__TRY IT__: In the records below, find the line that contains "Click the pin icon next" and the line that contains "Task: Click the black foreground color swatch", then retype exactly those two lines and every line between them.
-------- THE DATA --------
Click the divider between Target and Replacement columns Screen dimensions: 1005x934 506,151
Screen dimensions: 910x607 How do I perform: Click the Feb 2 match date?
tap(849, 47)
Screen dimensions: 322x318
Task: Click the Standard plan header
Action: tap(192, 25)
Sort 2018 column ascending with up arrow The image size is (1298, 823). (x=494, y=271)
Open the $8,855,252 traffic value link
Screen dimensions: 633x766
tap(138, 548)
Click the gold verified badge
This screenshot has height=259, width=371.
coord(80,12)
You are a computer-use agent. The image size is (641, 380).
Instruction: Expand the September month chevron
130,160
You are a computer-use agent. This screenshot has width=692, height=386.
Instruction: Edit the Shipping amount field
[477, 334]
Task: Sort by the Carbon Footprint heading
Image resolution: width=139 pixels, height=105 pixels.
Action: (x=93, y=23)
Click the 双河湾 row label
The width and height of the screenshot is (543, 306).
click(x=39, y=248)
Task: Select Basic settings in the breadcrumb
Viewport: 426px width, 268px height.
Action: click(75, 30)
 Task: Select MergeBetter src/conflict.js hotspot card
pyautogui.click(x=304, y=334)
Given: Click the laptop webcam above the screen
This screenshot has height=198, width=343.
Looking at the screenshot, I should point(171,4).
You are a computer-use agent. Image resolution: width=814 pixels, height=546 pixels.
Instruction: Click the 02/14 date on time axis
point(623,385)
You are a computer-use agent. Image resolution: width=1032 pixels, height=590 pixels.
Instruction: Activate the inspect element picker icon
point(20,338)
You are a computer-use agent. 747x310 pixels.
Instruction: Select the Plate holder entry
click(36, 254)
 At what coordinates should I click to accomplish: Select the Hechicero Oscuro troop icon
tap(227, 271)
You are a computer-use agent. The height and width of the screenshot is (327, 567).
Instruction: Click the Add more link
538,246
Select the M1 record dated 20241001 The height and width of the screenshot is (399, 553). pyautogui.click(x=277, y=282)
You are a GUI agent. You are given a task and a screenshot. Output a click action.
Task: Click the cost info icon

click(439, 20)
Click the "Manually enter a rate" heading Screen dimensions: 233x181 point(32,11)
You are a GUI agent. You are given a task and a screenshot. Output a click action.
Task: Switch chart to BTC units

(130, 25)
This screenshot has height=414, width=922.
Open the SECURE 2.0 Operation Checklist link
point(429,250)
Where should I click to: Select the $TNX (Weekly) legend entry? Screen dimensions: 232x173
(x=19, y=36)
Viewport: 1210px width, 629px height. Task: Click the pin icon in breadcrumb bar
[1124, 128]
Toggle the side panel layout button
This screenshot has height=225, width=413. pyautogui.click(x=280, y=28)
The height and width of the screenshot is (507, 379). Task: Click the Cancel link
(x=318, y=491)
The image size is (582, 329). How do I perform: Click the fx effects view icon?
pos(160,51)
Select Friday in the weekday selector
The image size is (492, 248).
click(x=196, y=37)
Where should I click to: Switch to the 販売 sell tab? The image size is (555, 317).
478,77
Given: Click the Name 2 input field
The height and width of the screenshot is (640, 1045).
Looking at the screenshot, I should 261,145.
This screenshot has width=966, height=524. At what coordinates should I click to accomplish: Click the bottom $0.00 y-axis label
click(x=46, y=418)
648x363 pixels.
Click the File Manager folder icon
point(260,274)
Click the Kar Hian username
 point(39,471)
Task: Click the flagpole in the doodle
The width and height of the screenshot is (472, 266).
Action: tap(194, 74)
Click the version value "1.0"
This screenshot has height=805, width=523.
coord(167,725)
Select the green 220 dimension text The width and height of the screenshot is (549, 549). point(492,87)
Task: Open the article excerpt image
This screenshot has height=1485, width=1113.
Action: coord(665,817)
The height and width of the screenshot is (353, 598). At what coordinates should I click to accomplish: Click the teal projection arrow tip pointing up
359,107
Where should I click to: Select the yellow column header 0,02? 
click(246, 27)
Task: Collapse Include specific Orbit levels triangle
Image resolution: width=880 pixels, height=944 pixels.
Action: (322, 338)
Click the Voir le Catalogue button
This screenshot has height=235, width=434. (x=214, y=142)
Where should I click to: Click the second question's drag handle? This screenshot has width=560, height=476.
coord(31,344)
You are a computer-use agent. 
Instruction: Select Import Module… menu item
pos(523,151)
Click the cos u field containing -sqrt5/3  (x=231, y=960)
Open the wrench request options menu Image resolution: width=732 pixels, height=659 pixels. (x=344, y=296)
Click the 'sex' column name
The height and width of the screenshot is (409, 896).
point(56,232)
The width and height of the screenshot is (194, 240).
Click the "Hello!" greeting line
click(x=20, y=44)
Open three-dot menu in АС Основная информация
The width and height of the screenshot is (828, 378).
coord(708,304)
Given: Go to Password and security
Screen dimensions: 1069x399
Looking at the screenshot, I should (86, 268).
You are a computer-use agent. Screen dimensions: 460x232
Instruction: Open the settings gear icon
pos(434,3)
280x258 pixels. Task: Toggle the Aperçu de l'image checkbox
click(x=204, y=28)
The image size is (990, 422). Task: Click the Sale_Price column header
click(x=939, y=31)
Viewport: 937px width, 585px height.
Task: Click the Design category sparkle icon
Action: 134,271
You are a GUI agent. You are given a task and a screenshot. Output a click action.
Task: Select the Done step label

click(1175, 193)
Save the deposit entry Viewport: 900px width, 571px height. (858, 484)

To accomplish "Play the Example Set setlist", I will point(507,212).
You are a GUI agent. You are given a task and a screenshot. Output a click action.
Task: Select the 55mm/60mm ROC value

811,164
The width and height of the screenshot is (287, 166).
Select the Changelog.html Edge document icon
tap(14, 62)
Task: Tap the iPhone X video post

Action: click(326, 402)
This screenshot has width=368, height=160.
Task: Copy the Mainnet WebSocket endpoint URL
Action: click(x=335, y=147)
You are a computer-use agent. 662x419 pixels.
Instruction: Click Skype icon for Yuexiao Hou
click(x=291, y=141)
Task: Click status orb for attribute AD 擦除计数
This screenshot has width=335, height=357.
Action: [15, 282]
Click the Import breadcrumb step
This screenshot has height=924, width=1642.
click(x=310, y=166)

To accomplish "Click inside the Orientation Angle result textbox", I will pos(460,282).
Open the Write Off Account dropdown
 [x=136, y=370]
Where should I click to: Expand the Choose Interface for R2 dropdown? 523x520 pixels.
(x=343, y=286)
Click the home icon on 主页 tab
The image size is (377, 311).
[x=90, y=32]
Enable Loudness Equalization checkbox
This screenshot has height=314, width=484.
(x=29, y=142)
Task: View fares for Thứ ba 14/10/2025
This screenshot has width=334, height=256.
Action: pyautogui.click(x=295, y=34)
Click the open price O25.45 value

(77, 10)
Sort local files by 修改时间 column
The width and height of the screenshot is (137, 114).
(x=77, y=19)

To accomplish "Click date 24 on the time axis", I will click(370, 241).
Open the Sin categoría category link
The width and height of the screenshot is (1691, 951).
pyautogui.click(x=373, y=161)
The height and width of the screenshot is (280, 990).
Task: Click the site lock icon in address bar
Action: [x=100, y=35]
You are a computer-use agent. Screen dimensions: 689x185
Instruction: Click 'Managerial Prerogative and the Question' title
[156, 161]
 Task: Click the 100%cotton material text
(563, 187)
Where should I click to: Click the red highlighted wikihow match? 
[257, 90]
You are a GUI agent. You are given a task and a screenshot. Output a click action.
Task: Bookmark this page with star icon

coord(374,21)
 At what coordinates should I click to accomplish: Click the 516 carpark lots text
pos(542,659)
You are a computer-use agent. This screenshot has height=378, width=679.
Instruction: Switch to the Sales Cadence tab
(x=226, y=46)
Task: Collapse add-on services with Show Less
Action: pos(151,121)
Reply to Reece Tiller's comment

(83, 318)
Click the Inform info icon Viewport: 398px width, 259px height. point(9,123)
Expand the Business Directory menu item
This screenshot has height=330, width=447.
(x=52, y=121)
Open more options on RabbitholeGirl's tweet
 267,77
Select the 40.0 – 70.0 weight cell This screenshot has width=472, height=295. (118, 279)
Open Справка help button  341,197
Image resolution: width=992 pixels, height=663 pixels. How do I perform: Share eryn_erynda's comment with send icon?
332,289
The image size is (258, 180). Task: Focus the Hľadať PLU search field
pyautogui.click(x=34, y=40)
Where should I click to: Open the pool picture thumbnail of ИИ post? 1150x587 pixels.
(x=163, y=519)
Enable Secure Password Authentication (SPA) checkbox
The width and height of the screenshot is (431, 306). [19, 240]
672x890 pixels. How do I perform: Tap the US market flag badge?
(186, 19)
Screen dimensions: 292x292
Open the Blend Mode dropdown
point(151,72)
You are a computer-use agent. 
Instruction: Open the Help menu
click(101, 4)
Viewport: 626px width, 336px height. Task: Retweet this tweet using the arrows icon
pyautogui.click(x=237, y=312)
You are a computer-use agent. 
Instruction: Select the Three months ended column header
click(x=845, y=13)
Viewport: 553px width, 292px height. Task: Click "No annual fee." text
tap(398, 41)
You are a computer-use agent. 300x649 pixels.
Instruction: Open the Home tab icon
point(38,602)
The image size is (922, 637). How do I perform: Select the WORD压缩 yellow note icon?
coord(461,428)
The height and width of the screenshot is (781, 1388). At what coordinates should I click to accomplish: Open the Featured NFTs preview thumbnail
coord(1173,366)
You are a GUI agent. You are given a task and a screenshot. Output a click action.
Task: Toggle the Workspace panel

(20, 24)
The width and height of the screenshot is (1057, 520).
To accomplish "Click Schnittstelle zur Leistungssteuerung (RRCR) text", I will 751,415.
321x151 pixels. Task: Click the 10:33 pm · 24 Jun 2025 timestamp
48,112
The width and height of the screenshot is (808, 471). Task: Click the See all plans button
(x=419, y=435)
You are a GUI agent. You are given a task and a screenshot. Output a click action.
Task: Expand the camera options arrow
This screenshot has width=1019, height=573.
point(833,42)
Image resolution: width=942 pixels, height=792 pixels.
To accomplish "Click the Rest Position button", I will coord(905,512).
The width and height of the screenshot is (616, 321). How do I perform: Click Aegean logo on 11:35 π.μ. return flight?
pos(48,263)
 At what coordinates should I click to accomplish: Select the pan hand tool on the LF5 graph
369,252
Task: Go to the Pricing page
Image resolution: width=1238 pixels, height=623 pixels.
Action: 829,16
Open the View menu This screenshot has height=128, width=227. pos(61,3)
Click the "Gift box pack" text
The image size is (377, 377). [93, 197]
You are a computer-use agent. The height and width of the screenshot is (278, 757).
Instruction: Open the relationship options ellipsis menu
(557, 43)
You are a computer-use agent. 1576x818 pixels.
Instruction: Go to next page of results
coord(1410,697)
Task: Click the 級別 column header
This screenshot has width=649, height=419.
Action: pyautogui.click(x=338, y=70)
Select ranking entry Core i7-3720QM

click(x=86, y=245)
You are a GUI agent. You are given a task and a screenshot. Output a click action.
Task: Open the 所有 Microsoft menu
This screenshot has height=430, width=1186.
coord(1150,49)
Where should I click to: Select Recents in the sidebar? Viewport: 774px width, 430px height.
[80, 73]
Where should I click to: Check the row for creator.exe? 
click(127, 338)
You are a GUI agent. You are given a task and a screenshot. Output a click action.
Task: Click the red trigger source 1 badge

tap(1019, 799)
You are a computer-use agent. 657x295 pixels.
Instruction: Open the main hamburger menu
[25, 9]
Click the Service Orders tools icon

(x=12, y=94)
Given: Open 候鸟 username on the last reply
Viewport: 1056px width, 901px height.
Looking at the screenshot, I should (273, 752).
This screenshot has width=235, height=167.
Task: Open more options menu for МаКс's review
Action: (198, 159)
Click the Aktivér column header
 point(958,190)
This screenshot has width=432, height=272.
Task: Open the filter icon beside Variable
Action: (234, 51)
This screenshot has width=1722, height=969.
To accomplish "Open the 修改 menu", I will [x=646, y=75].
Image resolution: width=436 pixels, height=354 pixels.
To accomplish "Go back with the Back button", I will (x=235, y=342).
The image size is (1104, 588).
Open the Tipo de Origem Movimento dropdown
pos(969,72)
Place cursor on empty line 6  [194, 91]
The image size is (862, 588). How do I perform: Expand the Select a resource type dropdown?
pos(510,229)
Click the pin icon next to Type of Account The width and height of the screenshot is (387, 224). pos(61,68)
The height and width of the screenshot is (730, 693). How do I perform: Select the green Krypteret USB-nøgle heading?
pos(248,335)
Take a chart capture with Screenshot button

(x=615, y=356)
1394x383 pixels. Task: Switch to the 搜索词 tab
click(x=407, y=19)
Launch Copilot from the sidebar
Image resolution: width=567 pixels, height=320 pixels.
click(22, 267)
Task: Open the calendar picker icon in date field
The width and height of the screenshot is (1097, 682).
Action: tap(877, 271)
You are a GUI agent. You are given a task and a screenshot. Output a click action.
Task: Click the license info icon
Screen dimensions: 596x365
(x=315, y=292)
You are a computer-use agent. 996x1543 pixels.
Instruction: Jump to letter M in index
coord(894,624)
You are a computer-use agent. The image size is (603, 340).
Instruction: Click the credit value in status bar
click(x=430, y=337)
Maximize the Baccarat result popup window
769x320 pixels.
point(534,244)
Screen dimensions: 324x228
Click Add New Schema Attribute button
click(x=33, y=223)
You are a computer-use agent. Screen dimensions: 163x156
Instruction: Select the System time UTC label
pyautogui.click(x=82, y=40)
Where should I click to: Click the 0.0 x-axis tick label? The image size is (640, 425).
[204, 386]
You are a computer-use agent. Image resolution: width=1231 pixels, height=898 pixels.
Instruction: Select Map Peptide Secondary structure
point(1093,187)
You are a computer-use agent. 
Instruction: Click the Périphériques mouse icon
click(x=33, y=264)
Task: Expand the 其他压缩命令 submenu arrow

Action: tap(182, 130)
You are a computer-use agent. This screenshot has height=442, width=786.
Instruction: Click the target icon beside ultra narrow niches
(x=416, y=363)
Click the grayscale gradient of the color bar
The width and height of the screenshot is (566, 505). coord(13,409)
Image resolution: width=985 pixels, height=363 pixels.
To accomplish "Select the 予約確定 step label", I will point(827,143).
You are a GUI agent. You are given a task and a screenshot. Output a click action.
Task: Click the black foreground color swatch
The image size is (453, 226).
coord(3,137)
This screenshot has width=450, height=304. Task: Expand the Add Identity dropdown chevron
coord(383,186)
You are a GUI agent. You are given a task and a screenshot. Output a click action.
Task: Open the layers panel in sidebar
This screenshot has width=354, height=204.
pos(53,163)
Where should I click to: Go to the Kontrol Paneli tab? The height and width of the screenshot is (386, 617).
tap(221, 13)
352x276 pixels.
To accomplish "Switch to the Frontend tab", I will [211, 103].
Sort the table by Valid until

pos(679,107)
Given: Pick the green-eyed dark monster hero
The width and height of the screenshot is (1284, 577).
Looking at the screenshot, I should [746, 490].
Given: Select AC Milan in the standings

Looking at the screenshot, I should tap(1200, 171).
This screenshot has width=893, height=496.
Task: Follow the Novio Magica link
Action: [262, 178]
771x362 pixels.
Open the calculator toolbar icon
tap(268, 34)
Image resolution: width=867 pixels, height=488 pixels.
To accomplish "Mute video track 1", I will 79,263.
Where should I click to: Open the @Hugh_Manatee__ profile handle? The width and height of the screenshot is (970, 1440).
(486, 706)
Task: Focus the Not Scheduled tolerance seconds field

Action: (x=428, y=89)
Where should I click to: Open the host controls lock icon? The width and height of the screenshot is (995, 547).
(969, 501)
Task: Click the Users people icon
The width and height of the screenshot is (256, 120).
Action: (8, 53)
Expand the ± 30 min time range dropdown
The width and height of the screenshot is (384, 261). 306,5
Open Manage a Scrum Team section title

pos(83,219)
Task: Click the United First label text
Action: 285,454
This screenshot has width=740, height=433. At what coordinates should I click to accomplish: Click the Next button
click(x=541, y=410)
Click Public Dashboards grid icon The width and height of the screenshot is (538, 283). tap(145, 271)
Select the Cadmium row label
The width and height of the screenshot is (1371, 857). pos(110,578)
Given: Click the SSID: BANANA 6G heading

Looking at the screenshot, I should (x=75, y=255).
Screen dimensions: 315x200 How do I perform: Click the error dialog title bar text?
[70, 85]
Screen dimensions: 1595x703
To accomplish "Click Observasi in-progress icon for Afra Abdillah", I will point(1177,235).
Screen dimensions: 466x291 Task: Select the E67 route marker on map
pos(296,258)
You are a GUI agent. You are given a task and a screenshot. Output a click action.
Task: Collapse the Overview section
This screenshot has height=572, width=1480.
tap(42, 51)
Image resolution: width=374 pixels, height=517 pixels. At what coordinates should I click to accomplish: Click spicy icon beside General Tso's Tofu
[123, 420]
--------
__EXERCISE RESPONSE__:
Click the pin icon next to Type of Account The width and height of the screenshot is (387, 224). pos(61,68)
The height and width of the screenshot is (730, 693). How do I perform: Select the green Krypteret USB-nøgle heading?
pos(248,335)
Take a chart capture with Screenshot button

(x=615, y=356)
1394x383 pixels. Task: Switch to the 搜索词 tab
click(x=407, y=19)
Launch Copilot from the sidebar
Image resolution: width=567 pixels, height=320 pixels.
click(22, 267)
Task: Open the calendar picker icon in date field
The width and height of the screenshot is (1097, 682).
Action: tap(877, 271)
You are a GUI agent. You are given a task and a screenshot. Output a click action.
Task: Click the license info icon
Screen dimensions: 596x365
(x=315, y=292)
You are a computer-use agent. 996x1543 pixels.
Instruction: Jump to letter M in index
coord(894,624)
You are a computer-use agent. The image size is (603, 340).
Instruction: Click the credit value in status bar
click(x=430, y=337)
Maximize the Baccarat result popup window
769x320 pixels.
point(534,244)
Screen dimensions: 324x228
Click Add New Schema Attribute button
click(x=33, y=223)
You are a computer-use agent. Screen dimensions: 163x156
Instruction: Select the System time UTC label
pyautogui.click(x=82, y=40)
Where should I click to: Click the 0.0 x-axis tick label? The image size is (640, 425).
[204, 386]
You are a computer-use agent. Image resolution: width=1231 pixels, height=898 pixels.
Instruction: Select Map Peptide Secondary structure
point(1093,187)
You are a computer-use agent. 
Instruction: Click the Périphériques mouse icon
click(x=33, y=264)
Task: Expand the 其他压缩命令 submenu arrow

Action: tap(182, 130)
You are a computer-use agent. This screenshot has height=442, width=786.
Instruction: Click the target icon beside ultra narrow niches
(x=416, y=363)
Click the grayscale gradient of the color bar
The width and height of the screenshot is (566, 505). coord(13,409)
Image resolution: width=985 pixels, height=363 pixels.
To accomplish "Select the 予約確定 step label", I will point(827,143).
You are a GUI agent. You are given a task and a screenshot. Output a click action.
Task: Click the black foreground color swatch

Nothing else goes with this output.